Task description:
Set down the line containing "This screenshot has width=540, height=410." and every line that follows it in the listing below, exactly as written and with nothing added.
---------- Available records ----------
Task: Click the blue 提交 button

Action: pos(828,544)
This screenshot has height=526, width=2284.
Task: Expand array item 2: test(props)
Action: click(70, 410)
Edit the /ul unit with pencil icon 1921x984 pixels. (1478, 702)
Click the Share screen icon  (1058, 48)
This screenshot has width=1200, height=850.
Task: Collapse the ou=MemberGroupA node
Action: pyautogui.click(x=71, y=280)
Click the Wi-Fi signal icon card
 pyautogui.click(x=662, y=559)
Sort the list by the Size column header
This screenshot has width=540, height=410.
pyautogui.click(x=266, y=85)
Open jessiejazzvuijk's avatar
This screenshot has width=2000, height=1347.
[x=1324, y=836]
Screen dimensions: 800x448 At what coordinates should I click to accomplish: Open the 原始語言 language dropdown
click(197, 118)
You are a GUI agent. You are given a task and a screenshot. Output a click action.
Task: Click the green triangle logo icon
----------
Written solution:
This screenshot has width=540, height=410.
pyautogui.click(x=266, y=85)
Open jessiejazzvuijk's avatar
This screenshot has width=2000, height=1347.
[x=1324, y=836]
Screen dimensions: 800x448 At what coordinates should I click to accomplish: Open the 原始語言 language dropdown
click(197, 118)
You are a GUI agent. You are given a task and a screenshot. Output a click action.
Task: Click the green triangle logo icon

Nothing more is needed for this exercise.